Scientists say the goal is to make virtual humans and perhaps humanoid robots easier to relate to. The software developed by Gťrard Bailly and colleagues in the GIPSA Lab at the Institut National Polytechnique de Grenoble, France, mimics human gaze patterns.
Their characters are capable of saccades - the unconscious jerks which constantly makes our eyes dart around - tracking moving objects like humans, and fixing their gaze on the same features as humans for similar periods.
The scientists say the new software is based on a pioneering model devised in 2003 by Laurent Itti and others at the University of Southern California, Los Angeles, US, to mimic human vision.
According to the New Scientist magazine, the model deals with scenes in three ways: looking for 'saliency' or the most visually outstanding parts in a scene, 'pertinence' or the most important parts, and 'attention', which temporarily inhibits regions that are no longer interesting.
Bailly's team, however, added several extra mechanisms; an 'attention stack' that tries to better mimic the way humans rank interesting areas, while another module that recognises certain familiar objects, such as faces.
These allow the software to focus a character's eyes on particular scene details at relevant times, like the eyes and mouth on a face when communicating, for example.
The team made a third addition to Itti's model, as well, a 'retinal filter' that simulates the difference between peripheral vision and the high-resolution information gathered by the centre of the retina. Bailly said the team has already tested their model in face-to-face trials where people interacted with a humanoid using the software.

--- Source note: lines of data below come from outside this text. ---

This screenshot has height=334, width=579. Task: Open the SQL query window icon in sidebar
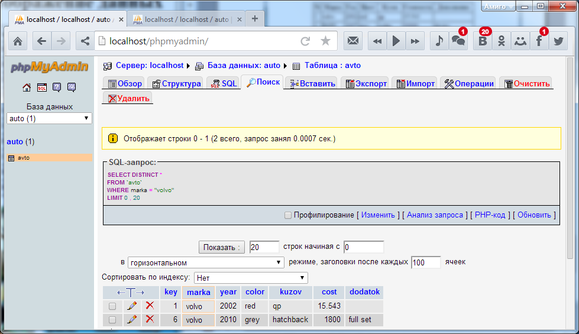tap(41, 87)
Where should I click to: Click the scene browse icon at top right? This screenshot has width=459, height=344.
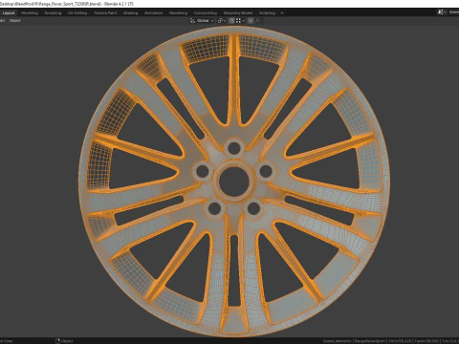(x=441, y=12)
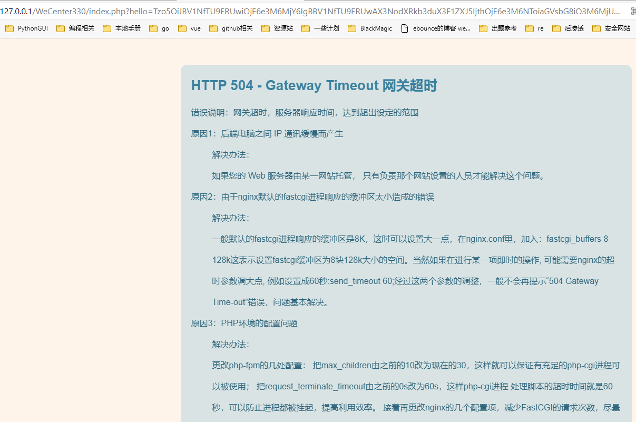Open the re bookmarks menu
The height and width of the screenshot is (422, 636).
coord(535,28)
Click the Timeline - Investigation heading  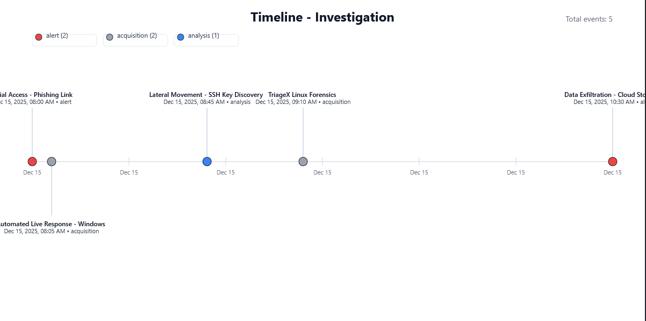322,17
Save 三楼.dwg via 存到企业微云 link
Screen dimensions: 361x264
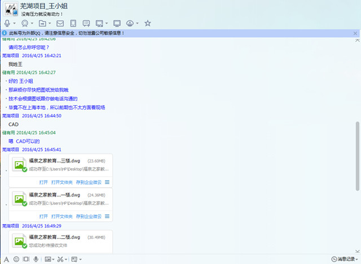click(x=89, y=182)
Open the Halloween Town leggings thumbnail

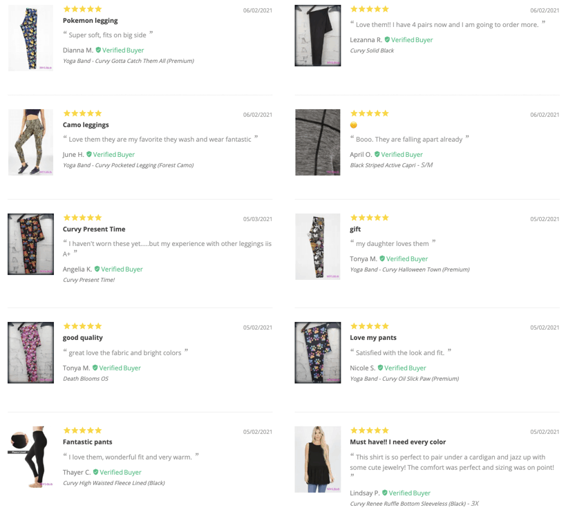[318, 247]
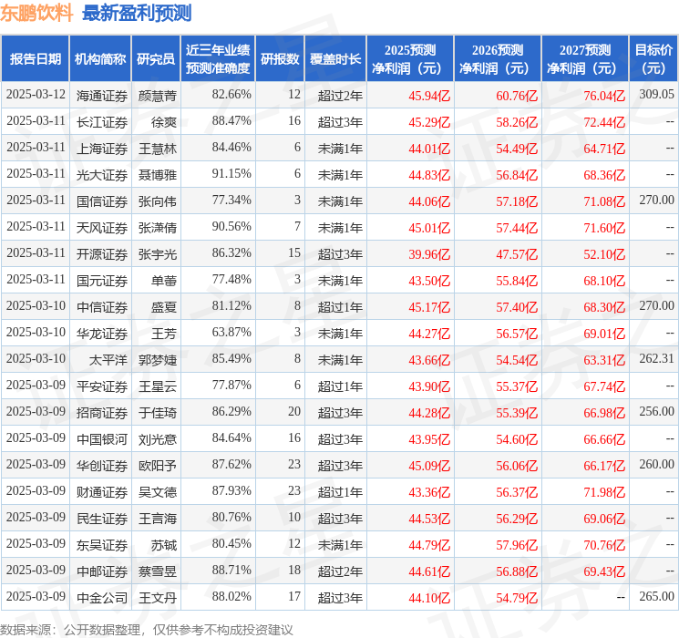The width and height of the screenshot is (679, 638).
Task: Click the 机构简称 column header
Action: pos(100,58)
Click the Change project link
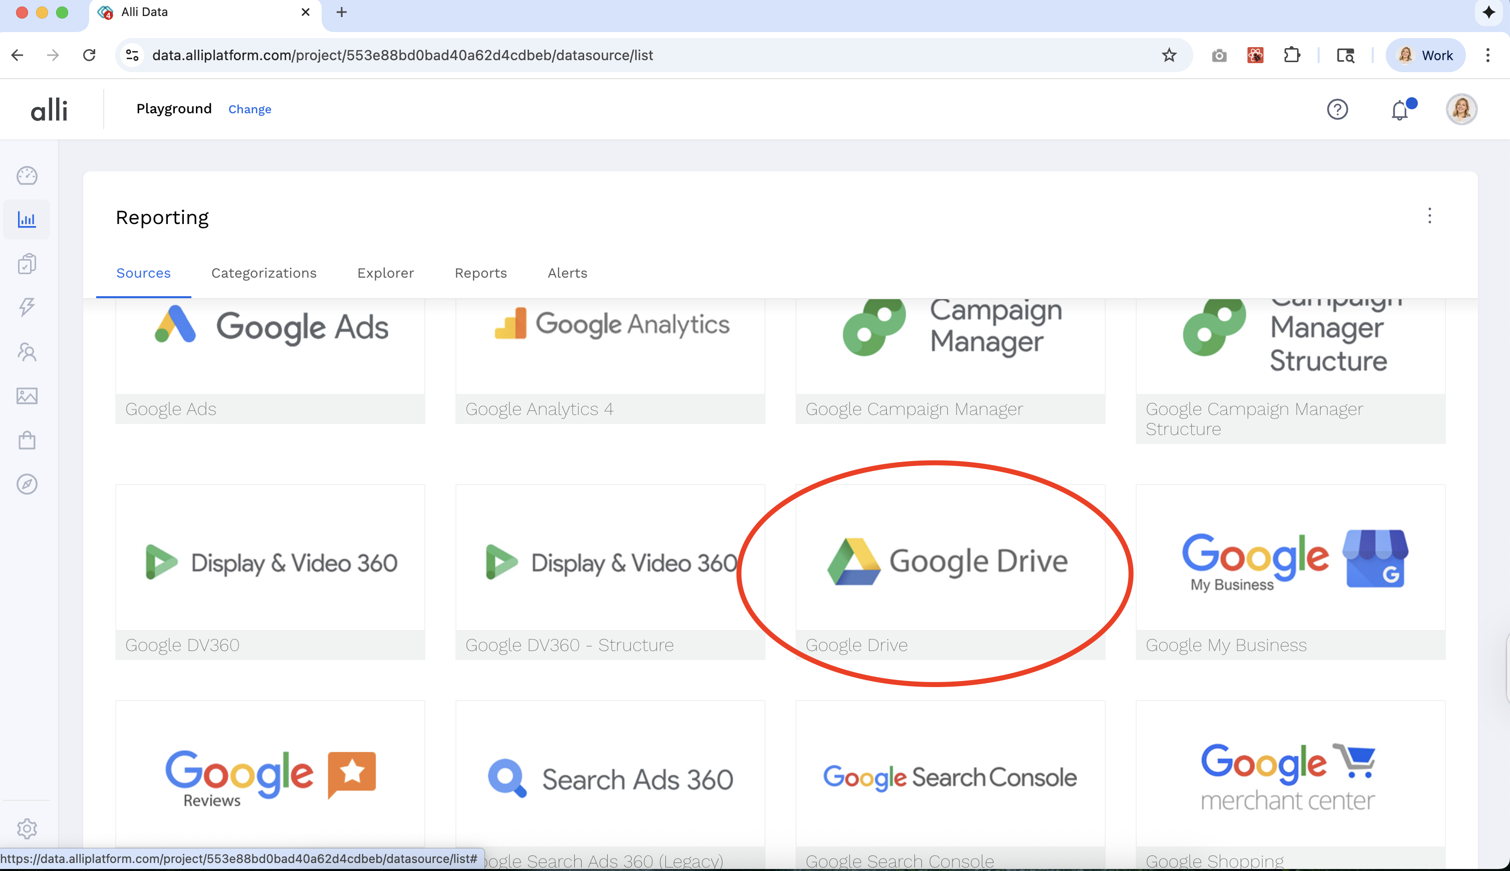The image size is (1510, 871). click(249, 109)
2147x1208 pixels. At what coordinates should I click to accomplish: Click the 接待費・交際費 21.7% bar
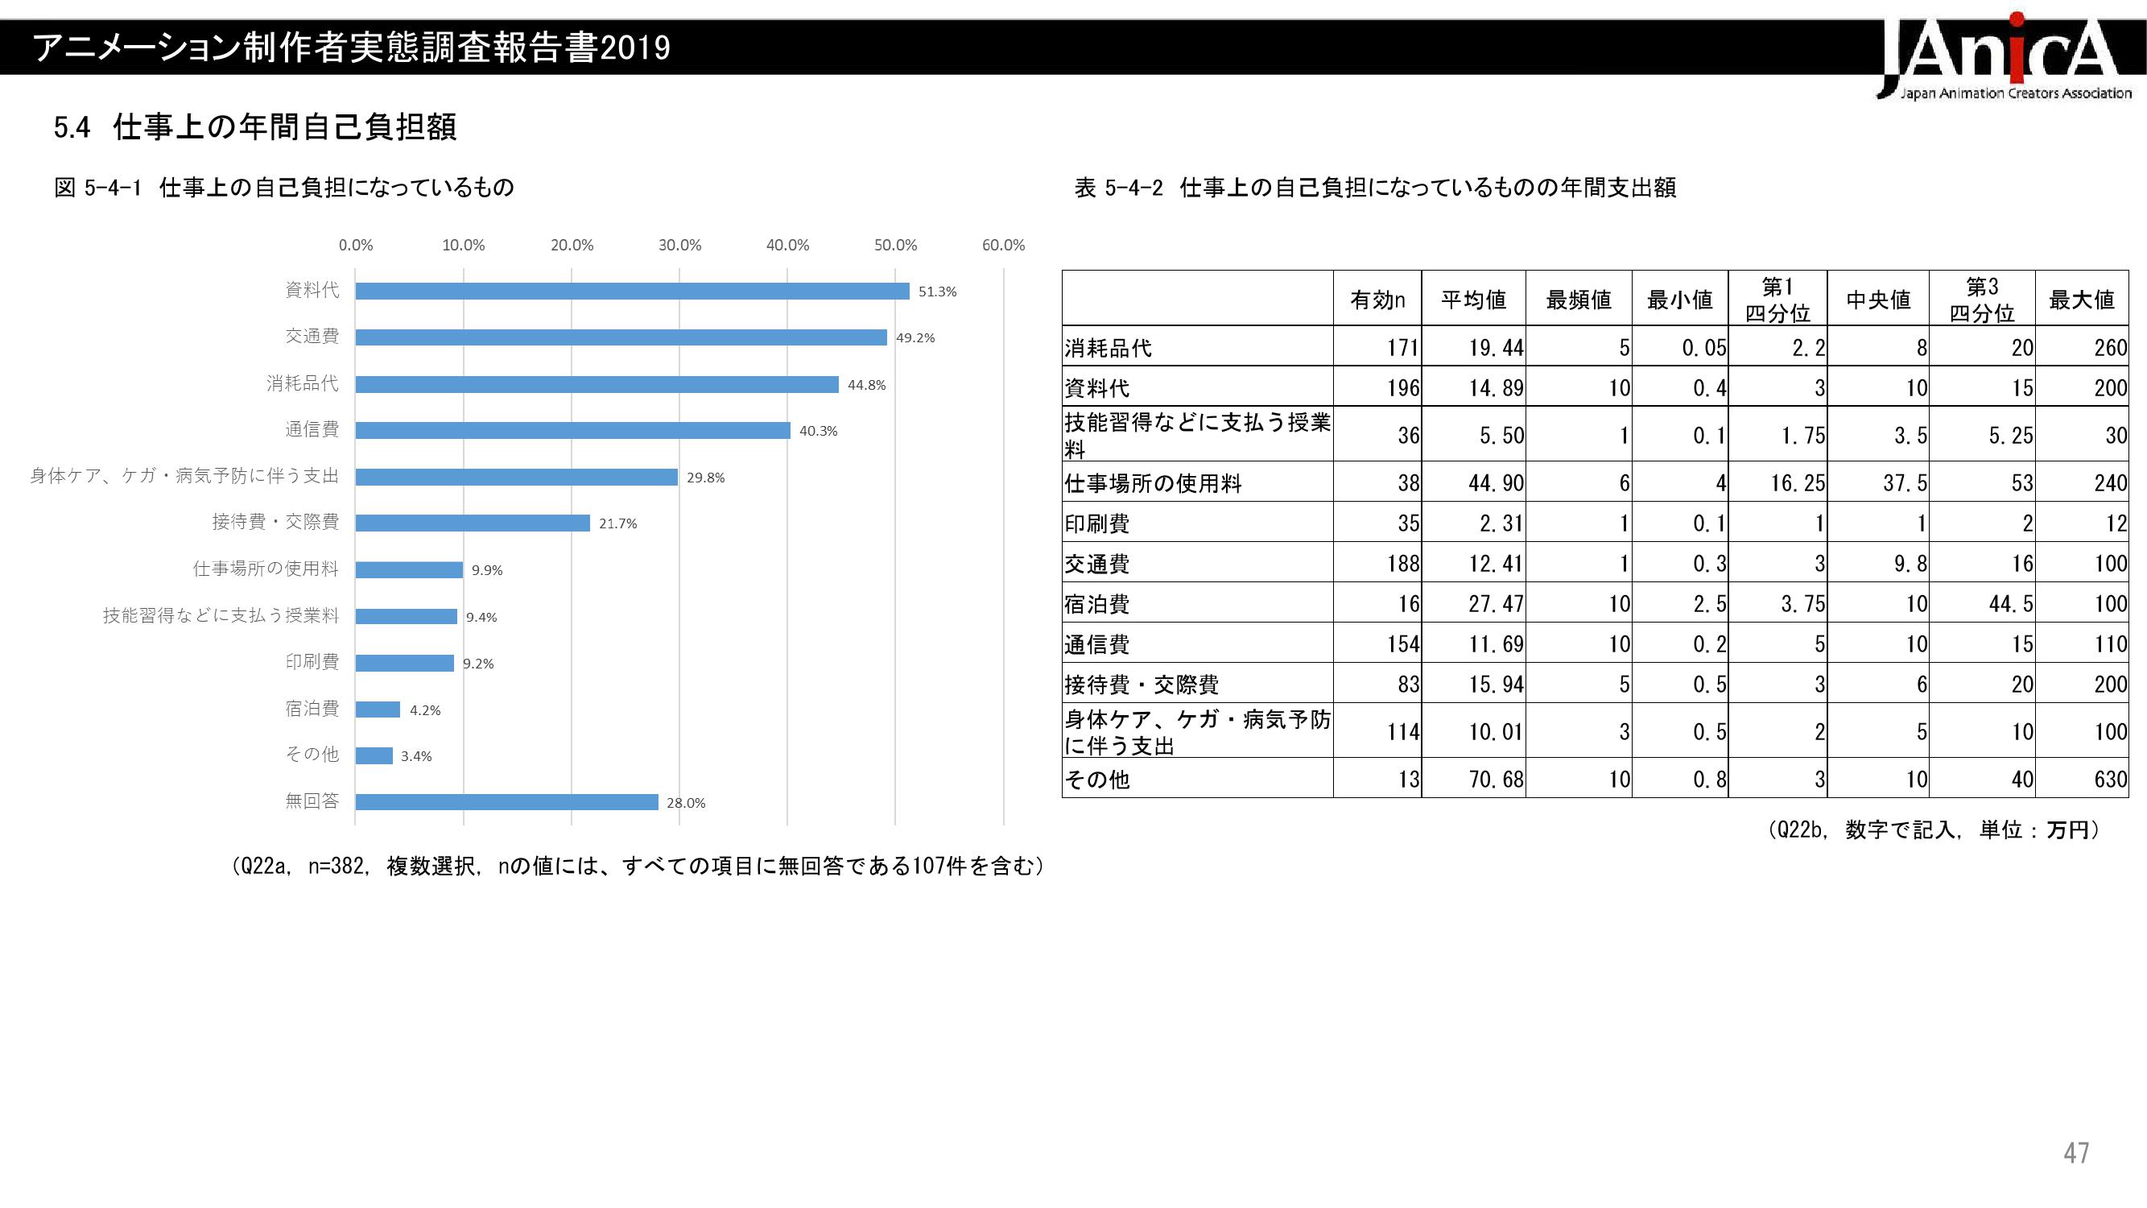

"We found that the robot's gaze patterns were comparable to the ones recorded on human subjects observing the same scene," said Bailly. He said the new attention model would be crucial for giving virtual characters human-like movements and good social skills. It would also help them act human because, by using the same vision strategy as a human, they will gather the same information a human person would from a scene, Bailly added.
"These agents should be able to analyse the scene they're they are interacting with," said Bailly. "This research is important because it focuses on adding a social aspect [to characters]," added Christopher Peters of the University of Paris VIII, who has researched similar problems.
"But it also raises difficult questions and challenges -- such as how to model competition for visual attention between different stimuli, like multiple faces and conflicting emotions," Peters added.